To be stuck with a continuous wide shot of scenery, even if they’re beautifully painted landscapes, felt like staring into infinity. The fact characters move at a sluggish pace through fixed pathways only made it worse. When coupled with an incredibly brief gameplay length and the expectation of players to have subsequent playthroughs — it turned the one and only strength, well-acted and clever dialogue, into a flaw. Since it suffers from the aforementioned “False Choice Syndrome,” this flaw is made unbearable when it becomes apparent your contribution to these conversations yields so little affect. You would think, for a game as short as it is, Oxenfree could actually cause each decision to effectively change events within the plot accompanied by numerous endings. But, unless having a different line of narration actually counts (it doesn’t), events will always play out and end the same way.

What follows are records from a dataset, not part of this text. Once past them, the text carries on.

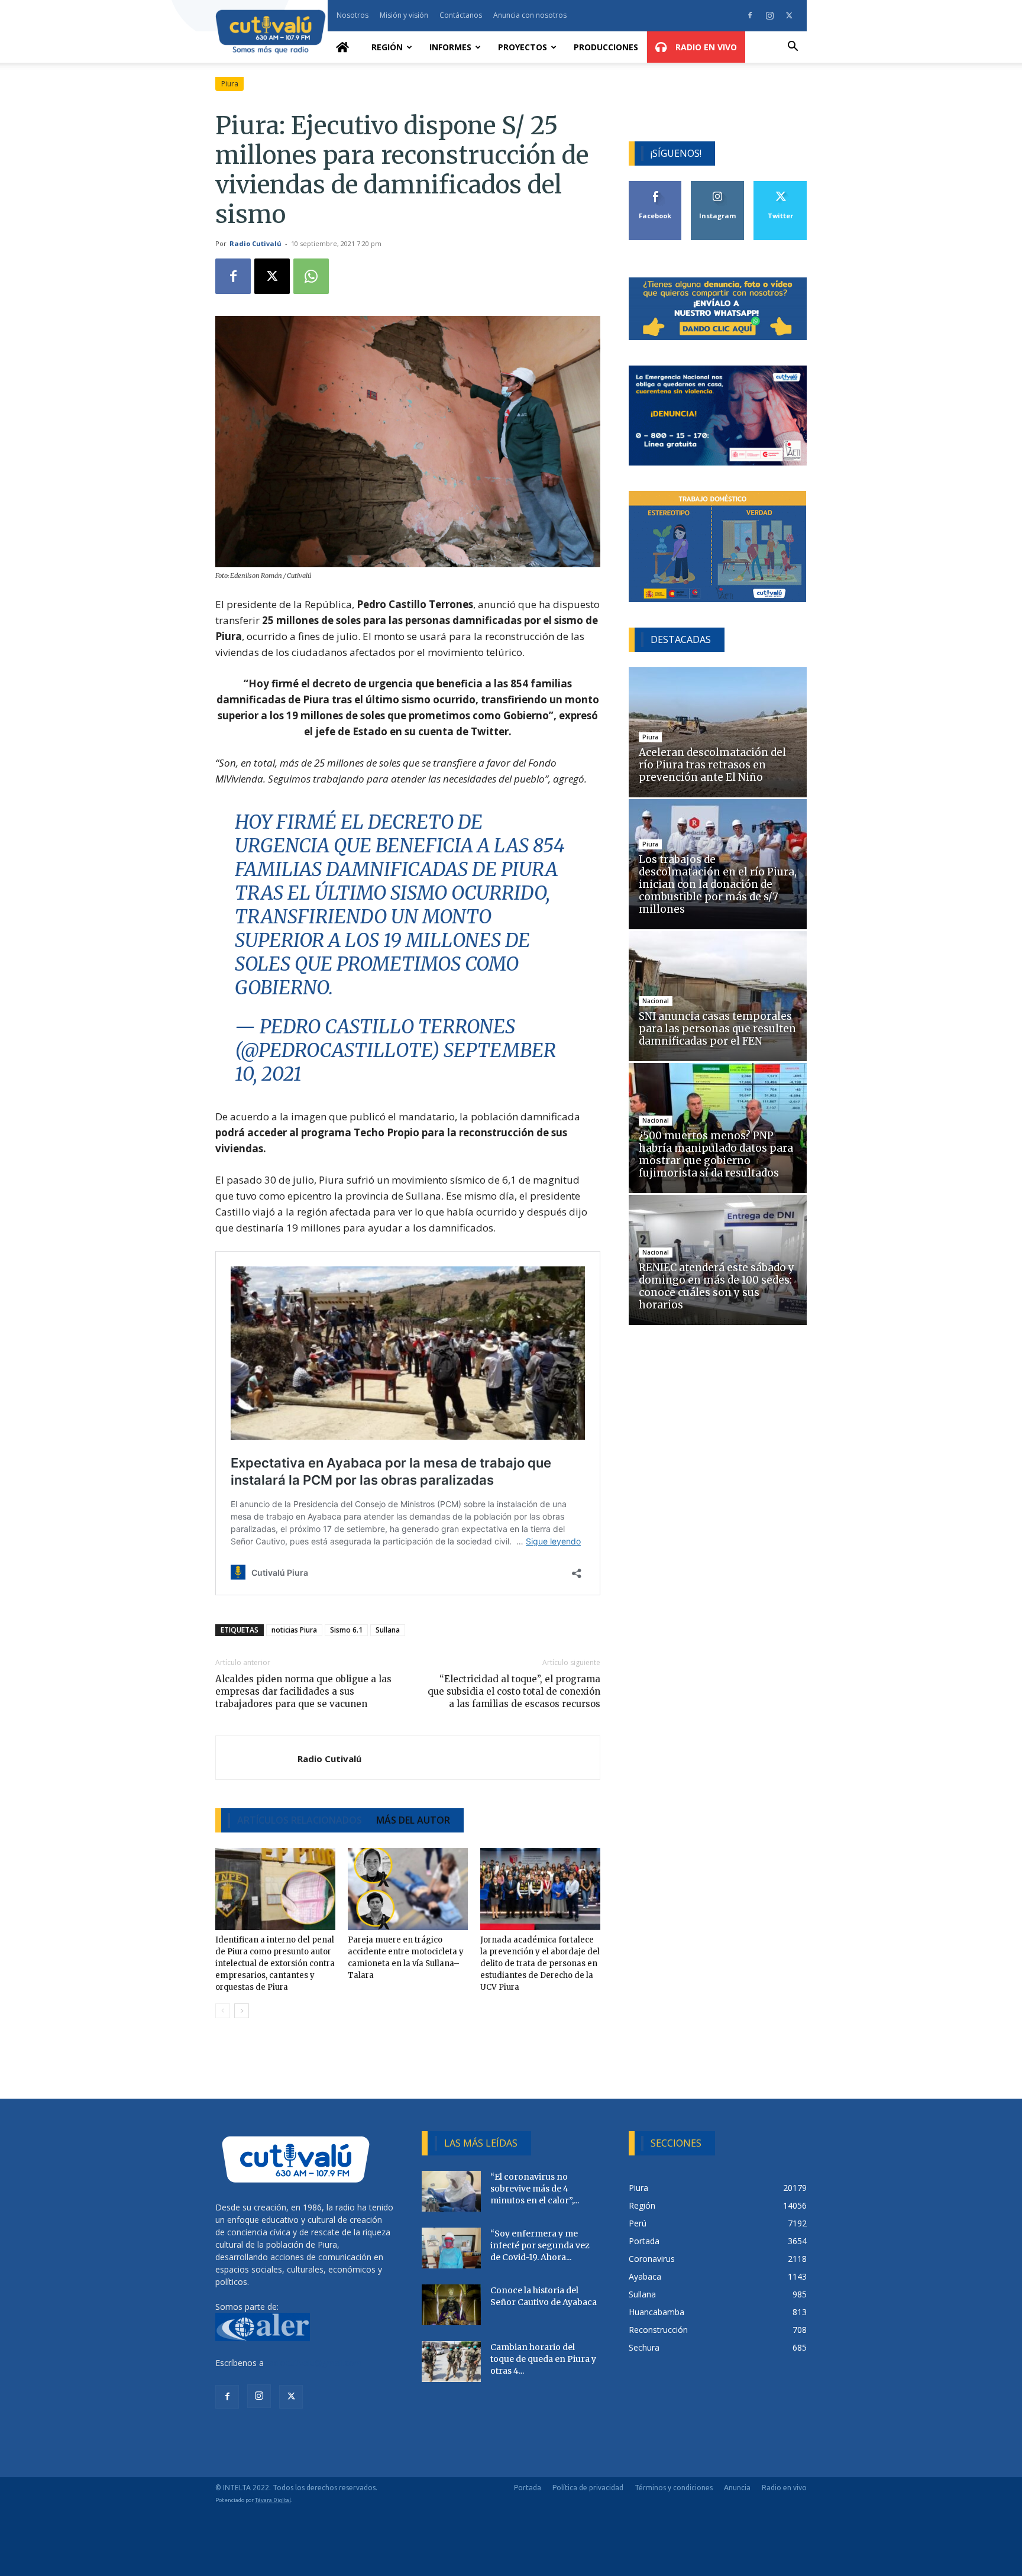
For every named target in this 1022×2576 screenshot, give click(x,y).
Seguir (717, 185)
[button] (792, 47)
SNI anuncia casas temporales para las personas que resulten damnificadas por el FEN (717, 1029)
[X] (789, 15)
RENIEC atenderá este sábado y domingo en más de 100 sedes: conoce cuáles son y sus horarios (716, 1286)
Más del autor (413, 1820)
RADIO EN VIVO (705, 47)
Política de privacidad (587, 2487)
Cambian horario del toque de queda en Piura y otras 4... (543, 2359)
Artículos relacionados (299, 1820)
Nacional (655, 1001)
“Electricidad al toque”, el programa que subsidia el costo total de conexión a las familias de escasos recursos (514, 1691)
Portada (527, 2487)
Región (387, 47)
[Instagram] (769, 15)
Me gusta (656, 185)
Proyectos (522, 47)
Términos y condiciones (674, 2487)
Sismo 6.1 (346, 1630)
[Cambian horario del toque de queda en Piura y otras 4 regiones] (451, 2361)
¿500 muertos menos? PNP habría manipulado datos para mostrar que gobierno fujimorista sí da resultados (716, 1154)
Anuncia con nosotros (530, 15)
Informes (450, 47)
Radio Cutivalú (255, 243)
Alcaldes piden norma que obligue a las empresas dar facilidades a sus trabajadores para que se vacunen (303, 1691)
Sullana (388, 1630)
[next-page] (241, 2010)
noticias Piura (294, 1630)
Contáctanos (460, 15)
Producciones (606, 47)
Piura (229, 84)
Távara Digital (273, 2500)
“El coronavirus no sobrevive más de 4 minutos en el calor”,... (534, 2188)
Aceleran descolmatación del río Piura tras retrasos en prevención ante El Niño (712, 765)
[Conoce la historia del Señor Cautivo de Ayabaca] (451, 2304)
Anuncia (737, 2487)
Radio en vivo (784, 2487)
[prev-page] (222, 2010)
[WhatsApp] (311, 276)
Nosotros (352, 15)
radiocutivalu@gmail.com (314, 2362)
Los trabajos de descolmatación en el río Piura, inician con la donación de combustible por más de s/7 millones (718, 884)
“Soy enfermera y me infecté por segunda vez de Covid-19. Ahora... (540, 2245)
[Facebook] (750, 15)
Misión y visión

The whole package feels woefully insubstantial. Even the plot is full of good ideas that are poorly executed with set-ups that have no pay-off, somehow leaving with more questions even as it tries to answer them, and only one of the characters (Clarissa) has much depth to them while the others are fairly one-dimensional. I could be more forgiving since this is from an indie developer, but that would be both patronizing and dishonest on my part. Night School Studio, especially with Adam Hines’ involvement, obviously has the talent to create a game with heart and wit in spades as well as doing something interesting or new — but Oxenfree is not that game. Not by a long-shot.